++++ RECORDS TO USE ++++
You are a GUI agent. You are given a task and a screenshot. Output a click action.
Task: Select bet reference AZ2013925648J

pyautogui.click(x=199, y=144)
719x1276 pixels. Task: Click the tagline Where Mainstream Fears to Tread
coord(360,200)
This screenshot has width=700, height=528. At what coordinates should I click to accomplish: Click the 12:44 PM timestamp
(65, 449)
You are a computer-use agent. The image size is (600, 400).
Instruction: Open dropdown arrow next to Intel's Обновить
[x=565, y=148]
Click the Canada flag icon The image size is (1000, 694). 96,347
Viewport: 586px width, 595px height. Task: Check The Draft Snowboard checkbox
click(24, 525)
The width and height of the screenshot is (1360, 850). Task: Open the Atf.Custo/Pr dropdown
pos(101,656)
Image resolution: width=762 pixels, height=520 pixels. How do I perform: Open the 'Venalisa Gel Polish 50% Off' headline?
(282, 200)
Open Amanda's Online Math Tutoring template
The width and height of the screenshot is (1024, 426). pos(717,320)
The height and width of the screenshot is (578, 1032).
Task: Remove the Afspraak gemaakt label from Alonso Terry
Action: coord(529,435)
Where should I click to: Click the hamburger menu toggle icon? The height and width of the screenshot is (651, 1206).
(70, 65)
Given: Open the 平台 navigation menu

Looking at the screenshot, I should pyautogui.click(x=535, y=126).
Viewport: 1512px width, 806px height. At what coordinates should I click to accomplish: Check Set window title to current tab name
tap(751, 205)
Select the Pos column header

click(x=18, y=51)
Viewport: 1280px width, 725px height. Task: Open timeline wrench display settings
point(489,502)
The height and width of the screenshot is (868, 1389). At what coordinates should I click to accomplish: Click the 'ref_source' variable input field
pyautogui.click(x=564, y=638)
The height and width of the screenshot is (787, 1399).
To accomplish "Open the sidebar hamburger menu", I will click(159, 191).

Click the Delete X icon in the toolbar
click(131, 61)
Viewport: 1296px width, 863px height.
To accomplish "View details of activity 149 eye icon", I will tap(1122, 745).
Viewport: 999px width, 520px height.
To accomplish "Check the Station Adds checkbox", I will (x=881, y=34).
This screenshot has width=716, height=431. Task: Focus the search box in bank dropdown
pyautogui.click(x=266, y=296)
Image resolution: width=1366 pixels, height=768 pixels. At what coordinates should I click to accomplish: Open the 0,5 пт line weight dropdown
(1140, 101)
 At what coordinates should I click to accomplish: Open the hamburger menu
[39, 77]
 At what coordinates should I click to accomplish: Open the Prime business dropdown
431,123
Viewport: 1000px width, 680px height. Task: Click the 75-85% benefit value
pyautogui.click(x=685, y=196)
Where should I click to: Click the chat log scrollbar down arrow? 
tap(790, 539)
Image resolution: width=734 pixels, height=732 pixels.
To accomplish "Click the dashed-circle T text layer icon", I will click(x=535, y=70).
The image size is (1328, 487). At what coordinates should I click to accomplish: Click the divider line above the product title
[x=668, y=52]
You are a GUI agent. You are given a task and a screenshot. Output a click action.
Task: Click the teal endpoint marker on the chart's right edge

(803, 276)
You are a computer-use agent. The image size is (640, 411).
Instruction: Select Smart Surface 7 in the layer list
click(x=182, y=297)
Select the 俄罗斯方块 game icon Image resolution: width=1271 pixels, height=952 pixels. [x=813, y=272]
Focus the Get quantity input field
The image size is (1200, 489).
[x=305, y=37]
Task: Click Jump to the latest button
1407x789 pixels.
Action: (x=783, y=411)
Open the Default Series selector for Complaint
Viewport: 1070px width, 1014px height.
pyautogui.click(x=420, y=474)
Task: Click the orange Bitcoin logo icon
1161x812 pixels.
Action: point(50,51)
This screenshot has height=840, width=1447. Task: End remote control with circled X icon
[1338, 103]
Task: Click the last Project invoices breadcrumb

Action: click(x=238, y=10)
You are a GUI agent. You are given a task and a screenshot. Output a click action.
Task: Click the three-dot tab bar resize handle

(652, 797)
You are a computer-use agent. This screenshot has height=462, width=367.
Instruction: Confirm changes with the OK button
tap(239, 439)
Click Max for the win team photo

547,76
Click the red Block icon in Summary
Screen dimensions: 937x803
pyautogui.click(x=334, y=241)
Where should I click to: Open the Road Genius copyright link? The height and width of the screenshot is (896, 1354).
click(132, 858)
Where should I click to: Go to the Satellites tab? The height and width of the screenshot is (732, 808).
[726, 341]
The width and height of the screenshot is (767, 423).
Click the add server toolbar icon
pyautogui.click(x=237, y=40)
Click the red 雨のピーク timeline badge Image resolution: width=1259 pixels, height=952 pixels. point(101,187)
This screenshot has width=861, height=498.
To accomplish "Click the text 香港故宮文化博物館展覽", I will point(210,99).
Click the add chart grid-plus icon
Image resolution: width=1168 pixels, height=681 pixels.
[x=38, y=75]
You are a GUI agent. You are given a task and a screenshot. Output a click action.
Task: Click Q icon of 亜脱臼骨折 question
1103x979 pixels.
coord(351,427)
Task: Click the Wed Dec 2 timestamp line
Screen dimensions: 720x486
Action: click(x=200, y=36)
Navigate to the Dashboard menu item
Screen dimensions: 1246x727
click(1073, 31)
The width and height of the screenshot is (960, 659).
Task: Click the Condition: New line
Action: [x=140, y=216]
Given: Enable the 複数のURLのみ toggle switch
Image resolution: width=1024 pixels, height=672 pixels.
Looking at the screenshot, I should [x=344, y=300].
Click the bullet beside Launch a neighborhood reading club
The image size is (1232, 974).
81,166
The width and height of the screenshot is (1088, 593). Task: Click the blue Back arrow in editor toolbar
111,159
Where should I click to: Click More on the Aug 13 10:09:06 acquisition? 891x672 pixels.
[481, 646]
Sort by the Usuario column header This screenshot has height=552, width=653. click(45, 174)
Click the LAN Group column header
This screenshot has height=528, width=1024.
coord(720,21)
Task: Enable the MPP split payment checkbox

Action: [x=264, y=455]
++++
WHAT TO DO: Copy out the material exactly, omitting nothing.

RESPONSE AREA:
You are a GUI agent. You are given a task and a screenshot. Output a click action.
Task: Select bet reference AZ2013925648J

pyautogui.click(x=199, y=144)
719x1276 pixels. Task: Click the tagline Where Mainstream Fears to Tread
coord(360,200)
This screenshot has width=700, height=528. At what coordinates should I click to accomplish: Click the 12:44 PM timestamp
(65, 449)
You are a computer-use agent. The image size is (600, 400).
Instruction: Open dropdown arrow next to Intel's Обновить
[x=565, y=148]
Click the Canada flag icon The image size is (1000, 694). 96,347
Viewport: 586px width, 595px height. Task: Check The Draft Snowboard checkbox
click(24, 525)
The width and height of the screenshot is (1360, 850). Task: Open the Atf.Custo/Pr dropdown
pos(101,656)
Image resolution: width=762 pixels, height=520 pixels. How do I perform: Open the 'Venalisa Gel Polish 50% Off' headline?
(282, 200)
Open Amanda's Online Math Tutoring template
The width and height of the screenshot is (1024, 426). pos(717,320)
The height and width of the screenshot is (578, 1032).
Task: Remove the Afspraak gemaakt label from Alonso Terry
Action: coord(529,435)
Where should I click to: Click the hamburger menu toggle icon? The height and width of the screenshot is (651, 1206).
(70, 65)
Given: Open the 平台 navigation menu

Looking at the screenshot, I should pyautogui.click(x=535, y=126).
Viewport: 1512px width, 806px height. At what coordinates should I click to accomplish: Check Set window title to current tab name
tap(751, 205)
Select the Pos column header

click(x=18, y=51)
Viewport: 1280px width, 725px height. Task: Open timeline wrench display settings
point(489,502)
The height and width of the screenshot is (868, 1389). At what coordinates should I click to accomplish: Click the 'ref_source' variable input field
pyautogui.click(x=564, y=638)
The height and width of the screenshot is (787, 1399).
To accomplish "Open the sidebar hamburger menu", I will click(159, 191).

Click the Delete X icon in the toolbar
click(131, 61)
Viewport: 1296px width, 863px height.
To accomplish "View details of activity 149 eye icon", I will tap(1122, 745).
Viewport: 999px width, 520px height.
To accomplish "Check the Station Adds checkbox", I will (x=881, y=34).
This screenshot has width=716, height=431. Task: Focus the search box in bank dropdown
pyautogui.click(x=266, y=296)
Image resolution: width=1366 pixels, height=768 pixels. At what coordinates should I click to accomplish: Open the 0,5 пт line weight dropdown
(1140, 101)
 At what coordinates should I click to accomplish: Open the hamburger menu
[39, 77]
 At what coordinates should I click to accomplish: Open the Prime business dropdown
431,123
Viewport: 1000px width, 680px height. Task: Click the 75-85% benefit value
pyautogui.click(x=685, y=196)
Where should I click to: Click the chat log scrollbar down arrow? 
tap(790, 539)
Image resolution: width=734 pixels, height=732 pixels.
To accomplish "Click the dashed-circle T text layer icon", I will click(x=535, y=70).
The image size is (1328, 487). At what coordinates should I click to accomplish: Click the divider line above the product title
[x=668, y=52]
You are a GUI agent. You are given a task and a screenshot. Output a click action.
Task: Click the teal endpoint marker on the chart's right edge

(803, 276)
You are a computer-use agent. The image size is (640, 411).
Instruction: Select Smart Surface 7 in the layer list
click(x=182, y=297)
Select the 俄罗斯方块 game icon Image resolution: width=1271 pixels, height=952 pixels. [x=813, y=272]
Focus the Get quantity input field
The image size is (1200, 489).
[x=305, y=37]
Task: Click Jump to the latest button
1407x789 pixels.
Action: (x=783, y=411)
Open the Default Series selector for Complaint
Viewport: 1070px width, 1014px height.
pyautogui.click(x=420, y=474)
Task: Click the orange Bitcoin logo icon
1161x812 pixels.
Action: point(50,51)
This screenshot has height=840, width=1447. Task: End remote control with circled X icon
[1338, 103]
Task: Click the last Project invoices breadcrumb

Action: click(x=238, y=10)
You are a GUI agent. You are given a task and a screenshot. Output a click action.
Task: Click the three-dot tab bar resize handle

(652, 797)
You are a computer-use agent. This screenshot has height=462, width=367.
Instruction: Confirm changes with the OK button
tap(239, 439)
Click Max for the win team photo

547,76
Click the red Block icon in Summary
Screen dimensions: 937x803
pyautogui.click(x=334, y=241)
Where should I click to: Open the Road Genius copyright link? The height and width of the screenshot is (896, 1354).
click(132, 858)
Where should I click to: Go to the Satellites tab? The height and width of the screenshot is (732, 808).
[726, 341]
The width and height of the screenshot is (767, 423).
Click the add server toolbar icon
pyautogui.click(x=237, y=40)
Click the red 雨のピーク timeline badge Image resolution: width=1259 pixels, height=952 pixels. point(101,187)
This screenshot has width=861, height=498.
To accomplish "Click the text 香港故宮文化博物館展覽", I will point(210,99).
Click the add chart grid-plus icon
Image resolution: width=1168 pixels, height=681 pixels.
[x=38, y=75]
You are a GUI agent. You are given a task and a screenshot. Output a click action.
Task: Click Q icon of 亜脱臼骨折 question
1103x979 pixels.
coord(351,427)
Task: Click the Wed Dec 2 timestamp line
Screen dimensions: 720x486
Action: click(x=200, y=36)
Navigate to the Dashboard menu item
Screen dimensions: 1246x727
click(1073, 31)
The width and height of the screenshot is (960, 659).
Task: Click the Condition: New line
Action: [x=140, y=216]
Given: Enable the 複数のURLのみ toggle switch
Image resolution: width=1024 pixels, height=672 pixels.
Looking at the screenshot, I should [x=344, y=300].
Click the bullet beside Launch a neighborhood reading club
The image size is (1232, 974).
81,166
The width and height of the screenshot is (1088, 593). Task: Click the blue Back arrow in editor toolbar
111,159
Where should I click to: Click More on the Aug 13 10:09:06 acquisition? 891x672 pixels.
[481, 646]
Sort by the Usuario column header This screenshot has height=552, width=653. click(45, 174)
Click the LAN Group column header
This screenshot has height=528, width=1024.
coord(720,21)
Task: Enable the MPP split payment checkbox

Action: [x=264, y=455]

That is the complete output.